How to complete this task → The line containing "Viewport: 991px width, 562px height." marks the end: copy exactly every line from the start of the records below up to and including it, leaving out pictures.

= Beginning of Section =

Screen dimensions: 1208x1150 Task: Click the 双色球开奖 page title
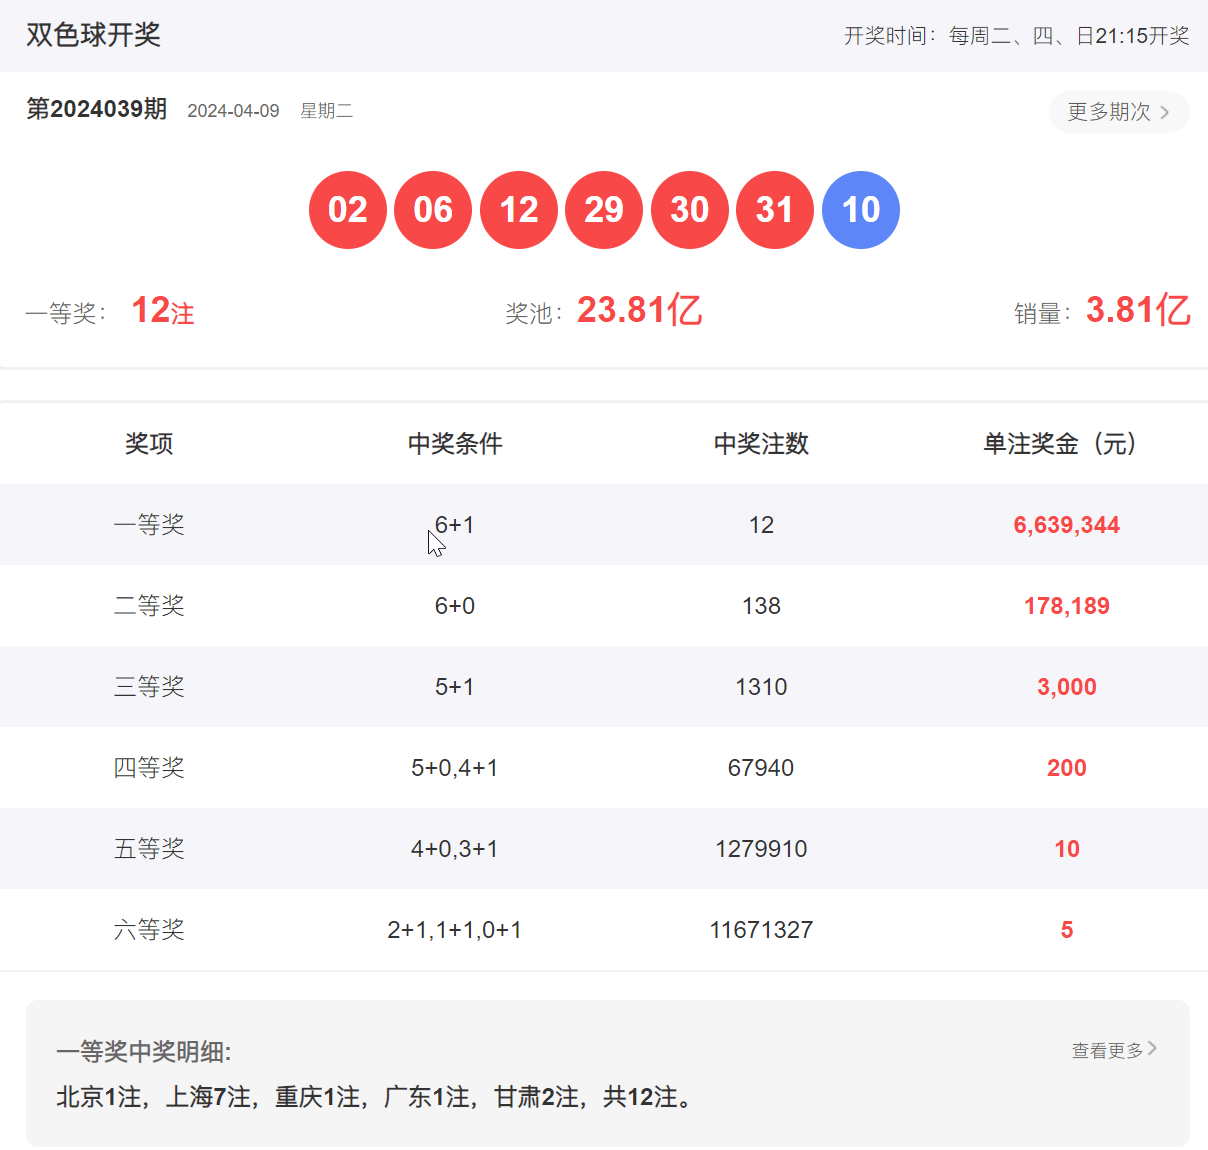pos(92,35)
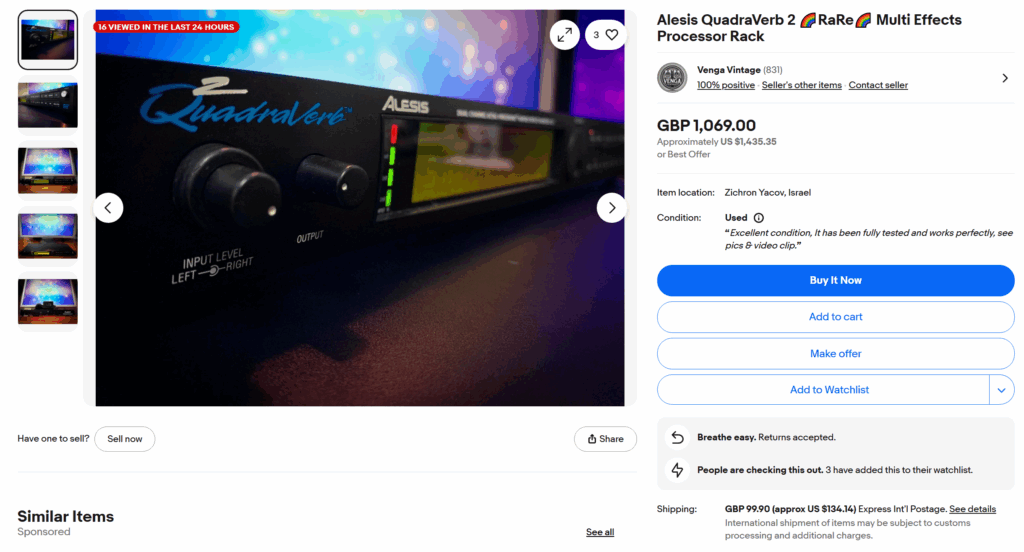Click the lightning bolt watchlist activity icon
This screenshot has height=552, width=1024.
point(677,470)
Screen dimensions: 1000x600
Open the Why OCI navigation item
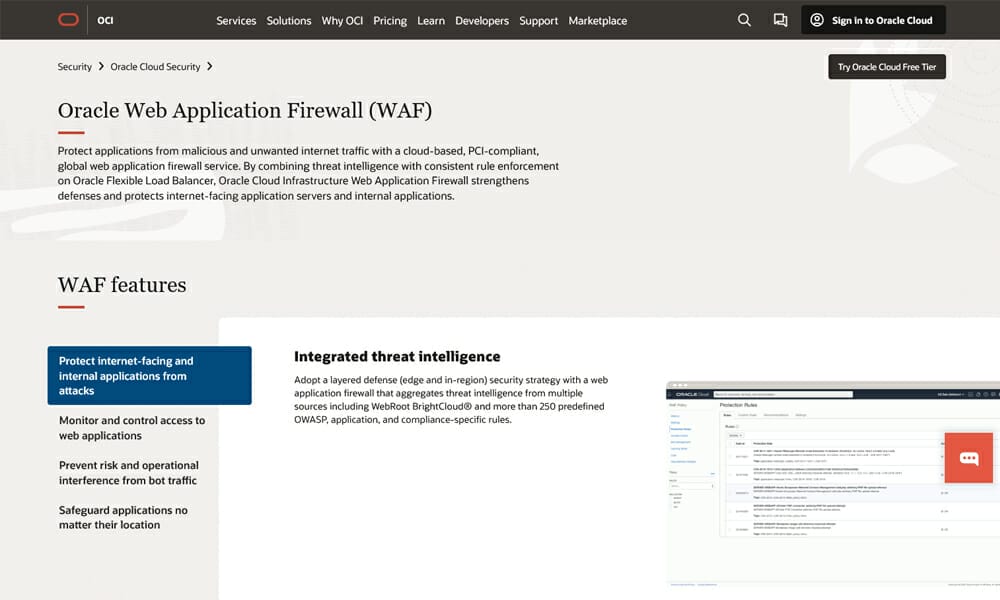coord(342,20)
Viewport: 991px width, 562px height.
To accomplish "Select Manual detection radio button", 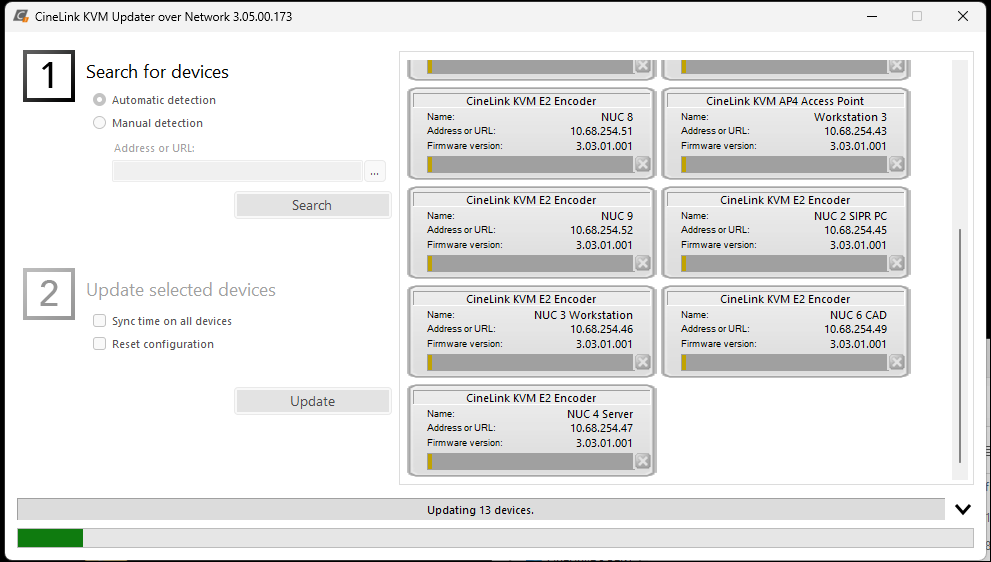I will [99, 123].
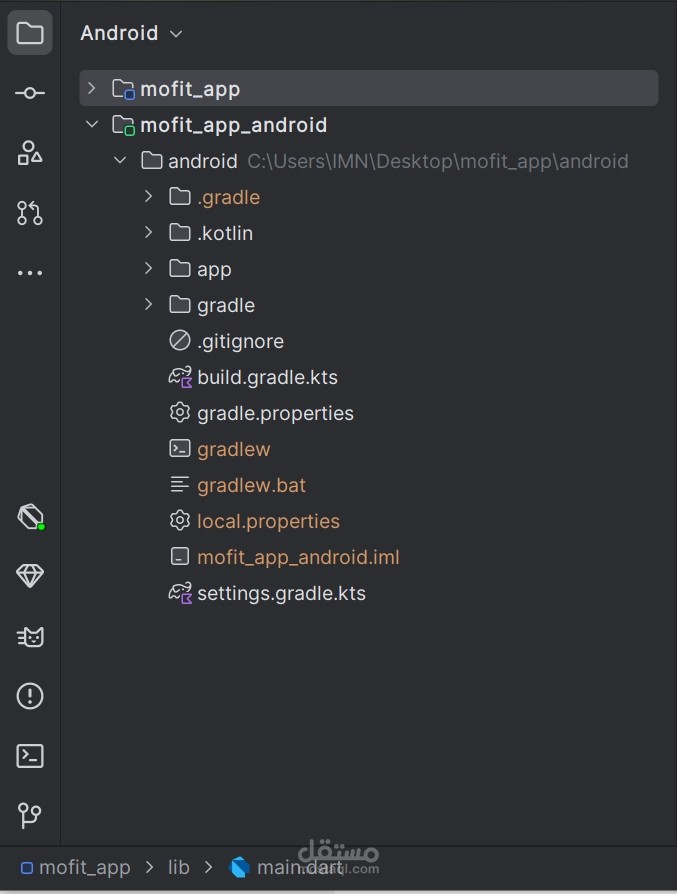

= End of Section =

Written answer →
Screen dimensions: 1208x1150 Task: Click the 双色球开奖 page title
pos(92,35)
Click the lightning bolt watchlist activity icon
This screenshot has height=552, width=1024.
point(677,470)
Screen dimensions: 1000x600
Open the Why OCI navigation item
coord(342,20)
Viewport: 991px width, 562px height.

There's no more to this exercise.